Happy Tuesday to you all!
As you know, today is Review Tuesday, which when I say that in my mind, it's in a sonorous voice and it echoes. Yes, I am short a few. :-)
Today I bring you my review of Jennifer Donnelly's These Shallow Graves. Have I ever mentioned my absolute and undying love for Jennifer Donnelly? I have been a major fangirl since I picked up her first novel The Tea Rose during finals weeks in college and it's a major miracle that I didn't fail because all I wanted to do was to read that novel. Donnelly has since moved on to other subjects including a dual-period novel entitled Revolution and a teen series focusing on the myths surrounding mermaids, so when I saw that she was publishing a new Victorian era novel, I was super stoked. These Shallow Graves is geared towards young adults but it still a wonderful novel that captures a lot of the grit of Gilded Age New York that was featured in her first novel.
The story follows Jo Montfort as she longs to test the glittering restrictive world of her birth. As one of New York’s elite, she has been raised to marry the perfect gentleman and have babies; but what Jo really longs for is to pursue her love of journalism. Her world is rocked when her father is discovered dead, a supposed suicide. Not believing her father capable of such a thing, Jo teams up with newspaper reporter Eddie Gallagher to uncover the dark secrets lurking just out of sight. She will risk her heart and social oblivion to discover to the truths that threaten to challenge her perfectly planned existence.

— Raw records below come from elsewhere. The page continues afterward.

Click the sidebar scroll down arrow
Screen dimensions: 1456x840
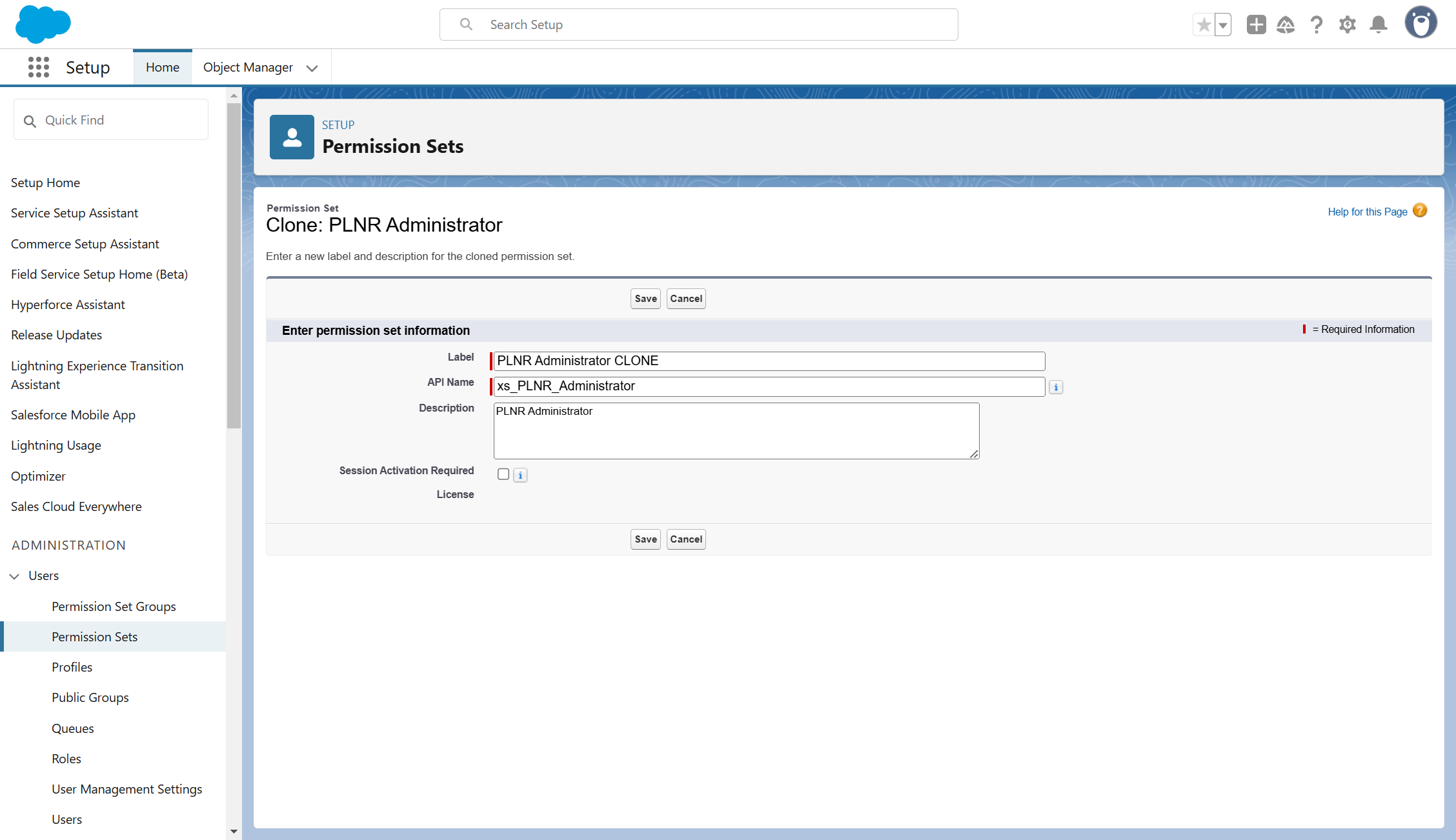pos(234,832)
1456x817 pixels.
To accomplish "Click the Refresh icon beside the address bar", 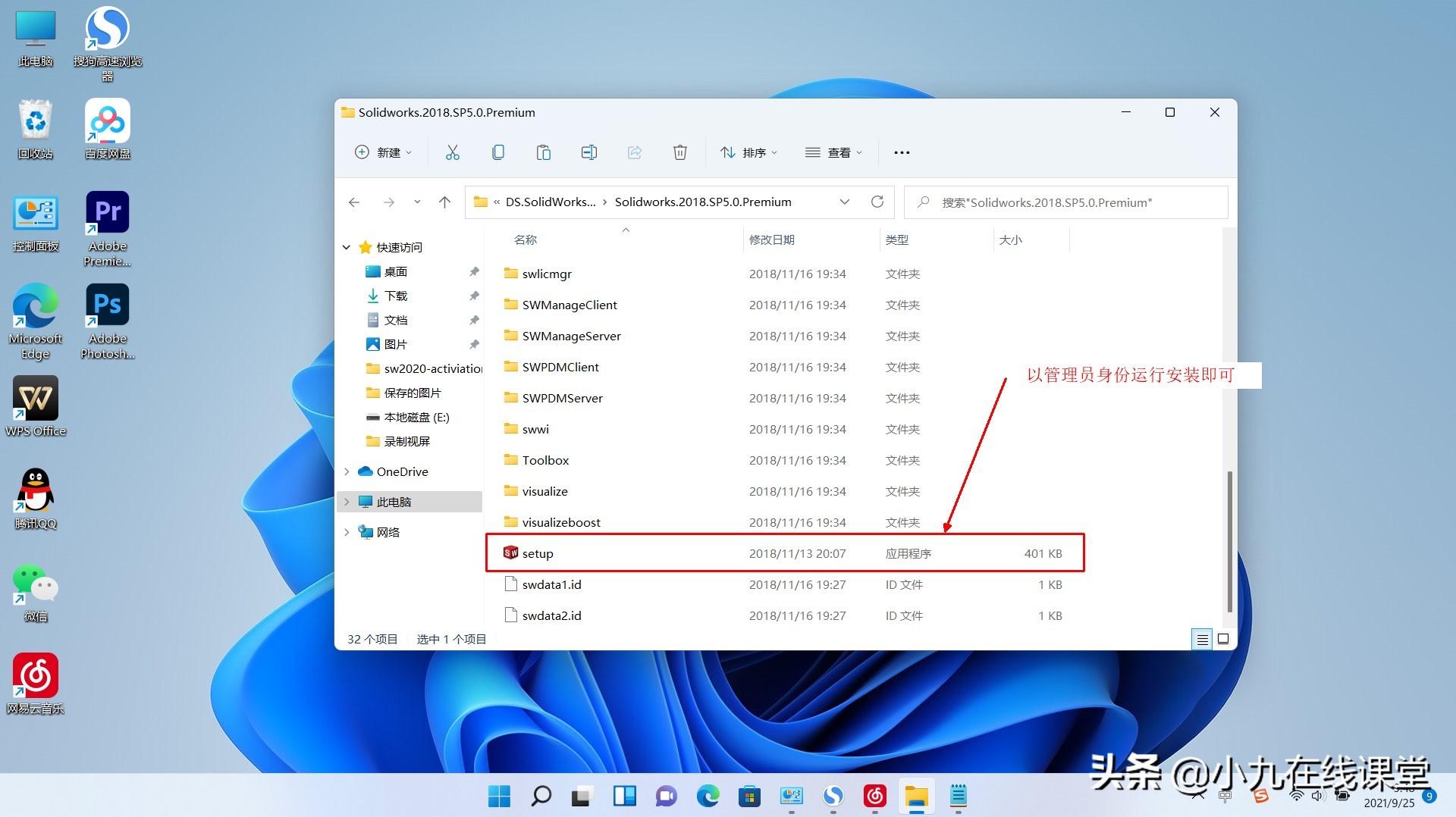I will point(877,202).
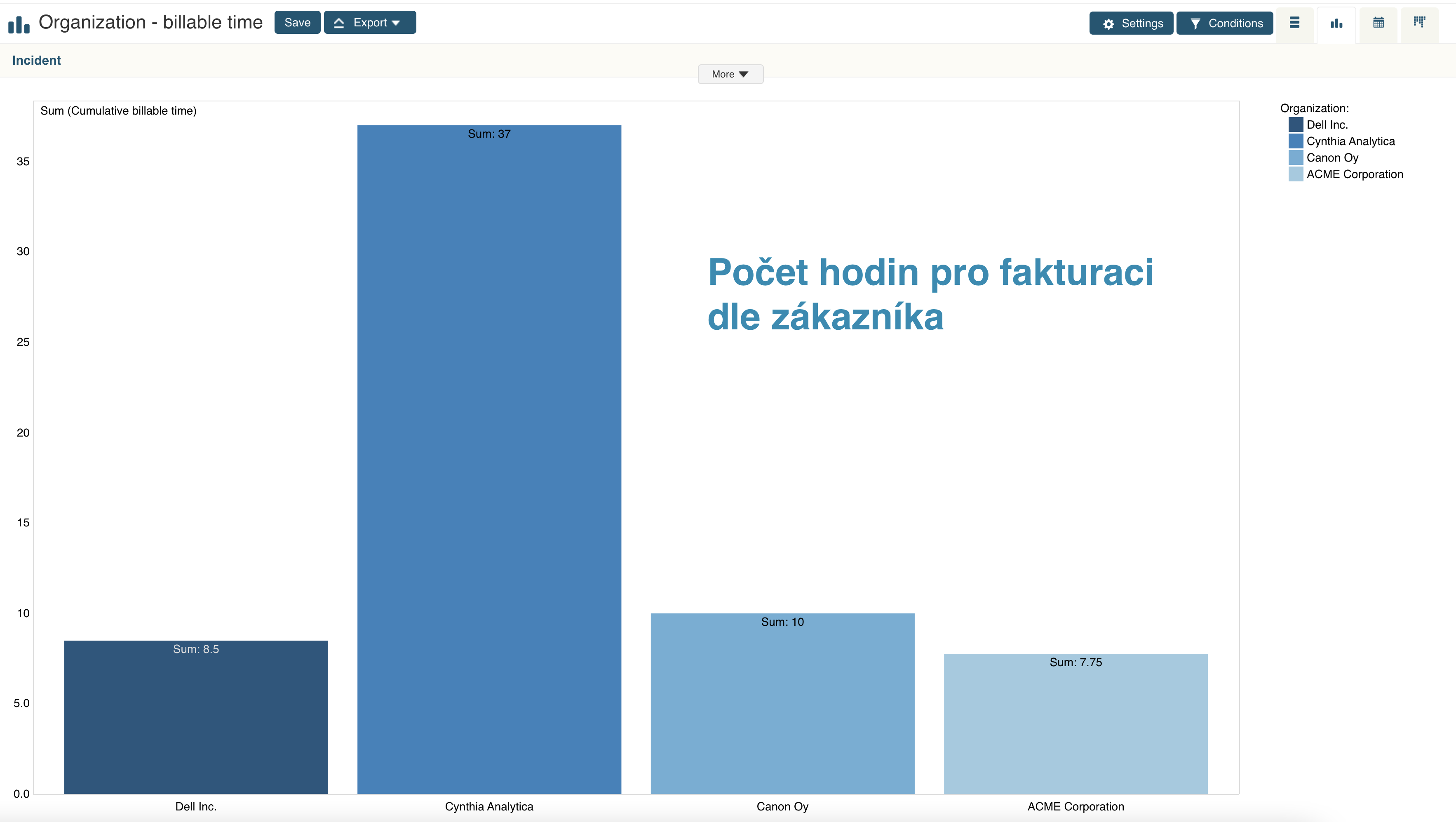1456x822 pixels.
Task: Click the Canon Oy legend color swatch
Action: tap(1296, 158)
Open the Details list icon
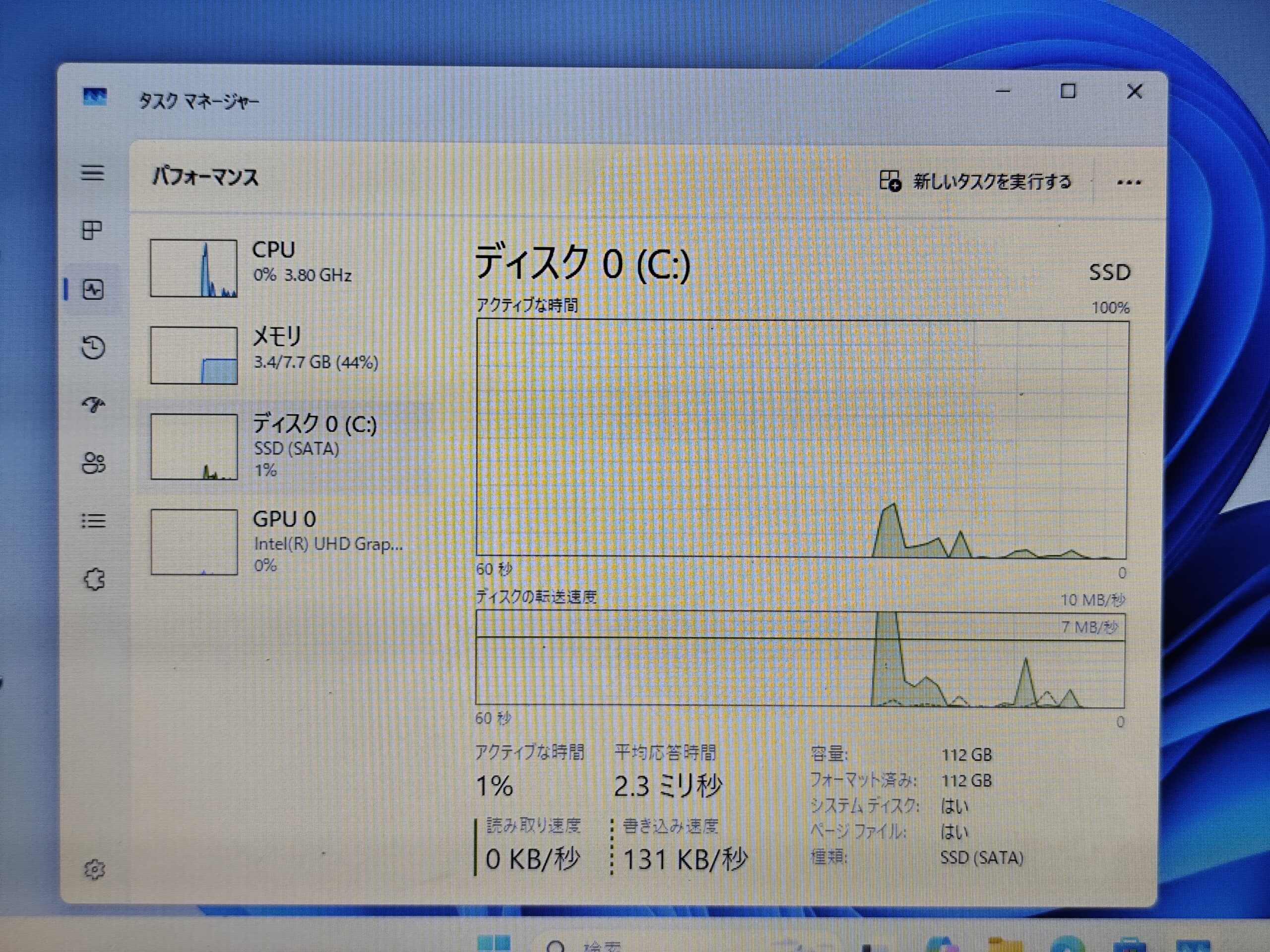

Jennifer Donnelly truly excels at historical fiction, whether it be for adults or teens. While These Shallow Graves is geared towards young adults, it will intrigue adult readers as well. At first the heart of the mystery seems easily solved, but as Jo and Eddie continue to uncover pieces to the puzzle, the real truth becomes further obscured. Descriptions of Victorian New York really give the novel its flavor while the characterizations are equally wonderful. So many female protagonists in today’s historical fiction are not in sync with the realities of their time periods. Jo Montfort is very aware of her place in society and the constraints upon her as a woman. She is constantly barraged with who she is and how she should act, which reminds the reader of how life used to be. But Jo is wonderfully smart and courageous, and though she challenges the establishment, she does it with grace and deportment.
I definitely recommend These Shallow Graves and basically anything by Donnelly so pick up a copy today.
**This review appeared the Historic Novel Review in February 2016.